Axis Gustav-Ike Losses $310- $430 Million; Details Investment Exposure
Bermuda-based AXIS Capital Holdings Limited announced that preliminary net loss estimates for Hurricanes Gustav and Ike range from approximately $310 million to $430 million, net of reinstatement premiums.
Axis’ preliminary net loss estimate, net of reinstatement premiums, for Gustav ranges from approximately $25 million to $45 million, with $15 million to $25 million emanating from its reinsurance segment and $10 million to $20 million emanating from its insurance segment.
The Company’s preliminary net loss estimates for Ike are substantially larger. Net of reinstatement premiums, they are approximately $285 million to $385 million, with $220 million to $270 million emanating from its reinsurance segment and $65 million to $115 million emanating from its insurance segment.
Axis said its “preliminary net loss estimates are based on catastrophe modeling analysis, the assessment of individual contracts and treaties and data from clients, brokers and loss adjusters. These net loss estimates will be revised as additional information is received.”
President and CEO John Charman commented: “Our estimated net losses from Hurricanes Gustav and Ike are within our expectations for hurricane-related activity. We expect market losses for these hurricanes to be well in excess of $15 billion. Our rigorous pricing and risk analyses strongly supported our decisions to allocate Texas capacity to coastal areas and to de-emphasize Florida exposure in our portfolio, particularly in smaller events. “Our experience in a storm with Ike’s profile was not different from what our analyses had projected for similar landfall scenarios.”

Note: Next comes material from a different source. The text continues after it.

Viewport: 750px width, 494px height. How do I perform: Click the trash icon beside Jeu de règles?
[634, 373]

Charman added that the year has “seen a significant amount of loss activity emanating from large individual risk losses as well as small and medium-sized catastrophes.” He indicated that these types of losses were not unexpected, given the markets Axis participates in, and that the Company’s “underwriting portfolio has performed as expected in a year with estimates of market losses already in excess of $40 billion.”
In Charman’s opinion, “the ongoing global credit crisis combined with increased loss activity this year” is expected to “positively influence the buying decision for insurance and reinsurance. With our strong balance sheet, we will continue to commit strong capacity to our clients in these unprecedented and challenging times.”
AXIS said it has only “modest exposure in its fixed income portfolios to several specific situations that are concerning the market.” Its exposure to Lehman Brothers is “$34 million at amortized cost. Similarly, the Company’s exposure to operating subsidiaries of American International Group is $18 million. Exposure to the preferred equity and common equity of both Lehman and AIG is de minimus.”
However, Axis indicated that it “expects to realize a loss of approximately $60 million associated with Fannie Mae and Freddie Mac preferred equity.”